A twentieth century literary naturalism does exist, but critics must confront the problem of an “impure” naturalism which does not lend itself to neat theories and formulas. The intent of this dissertation is to examine the permutations of literary naturalism in selected twentieth century American novels; the term “meta-naturalism” has been chosen to denote the various aesthetic and philosophical complexities arising from a literary naturalism which goes beyond recognizable nineteenth century conventions and increasingly confronts the problematical and the irrational.

This study discusses three forms of meta-naturalism in the modern American novel: mythic and archetypal; existential and absurd; humanistic. The purpose of devising such categories is not to fix novels into rigid groups, nor necessarily to devise new definitions for that often difficult term, “naturalism,” but to illustrate the continuing presence of literary naturalism in various permutations. This study intends to illustrate that literary naturalism is not reductive in form and vision, but does deal with human nature on two planes—the physical and the spiritual. Meta-naturalism, a twentieth century naturalism, does not offer us a downward vision of degraded man, but rather a naturalism which reflects a deep belief in man's potential to achieve not only full consciousness of his predicament, which in itself is redemptive, but also to arrive at an affirmation whether it be informed by a mythical expression of possibility of renewal, by an existential awareness, or by an idealistic humanism.

In order to consider what might appear to be a modern turn away from naturalism, but what really is a modern incorporation of naturalistic conventions, this study explores the unrestricted, innovative, imaginative variations literary naturalism plays upon its own recognizable conventions.

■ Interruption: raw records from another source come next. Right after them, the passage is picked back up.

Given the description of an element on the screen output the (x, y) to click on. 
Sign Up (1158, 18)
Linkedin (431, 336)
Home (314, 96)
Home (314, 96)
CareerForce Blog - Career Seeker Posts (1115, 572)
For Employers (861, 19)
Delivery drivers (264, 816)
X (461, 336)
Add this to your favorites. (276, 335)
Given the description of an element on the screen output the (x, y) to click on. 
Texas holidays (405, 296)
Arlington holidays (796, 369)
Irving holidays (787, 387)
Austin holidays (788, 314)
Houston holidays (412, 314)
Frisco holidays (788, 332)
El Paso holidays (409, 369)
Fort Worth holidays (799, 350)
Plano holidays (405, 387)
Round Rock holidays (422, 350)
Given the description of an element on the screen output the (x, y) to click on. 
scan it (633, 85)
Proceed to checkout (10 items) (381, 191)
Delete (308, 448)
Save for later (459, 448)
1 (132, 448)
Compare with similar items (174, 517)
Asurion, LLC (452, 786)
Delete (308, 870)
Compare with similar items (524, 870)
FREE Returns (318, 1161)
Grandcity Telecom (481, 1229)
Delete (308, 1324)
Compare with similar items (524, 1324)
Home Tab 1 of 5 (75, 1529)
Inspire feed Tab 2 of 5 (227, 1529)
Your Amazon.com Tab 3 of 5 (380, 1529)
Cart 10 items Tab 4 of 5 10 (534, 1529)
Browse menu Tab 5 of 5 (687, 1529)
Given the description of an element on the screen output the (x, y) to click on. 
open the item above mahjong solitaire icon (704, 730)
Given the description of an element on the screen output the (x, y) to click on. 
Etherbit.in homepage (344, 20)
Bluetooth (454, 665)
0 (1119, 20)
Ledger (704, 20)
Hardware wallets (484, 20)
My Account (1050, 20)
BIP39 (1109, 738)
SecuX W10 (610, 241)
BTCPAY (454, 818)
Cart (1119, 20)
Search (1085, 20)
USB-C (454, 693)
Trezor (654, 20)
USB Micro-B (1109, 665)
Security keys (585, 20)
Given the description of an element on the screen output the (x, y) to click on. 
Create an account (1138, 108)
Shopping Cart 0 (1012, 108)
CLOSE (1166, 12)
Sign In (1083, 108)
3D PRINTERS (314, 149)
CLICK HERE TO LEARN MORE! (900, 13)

Such a meta-naturalism concerns human nature, and its variously complex aesthetic expressions dramatize the complexities of matter, but matter which does not exclude spirit. Specifically, this study concerns mythic and archetypal patterns in the fiction of Zola, Steinbeck, Faulkner, Warren, Oates; existential-naturalistic themes in novels by Hemingway, Wright, Algren, and Mailer; idealistic naturalism in works by Bellow and O’Connor. Neither a survey approach, nor a formalistic reading of specific novels, this study presents a thesis that views literary naturalism in twentieth century American novels from a favorable, illuminating perspective—as a developing, complex form.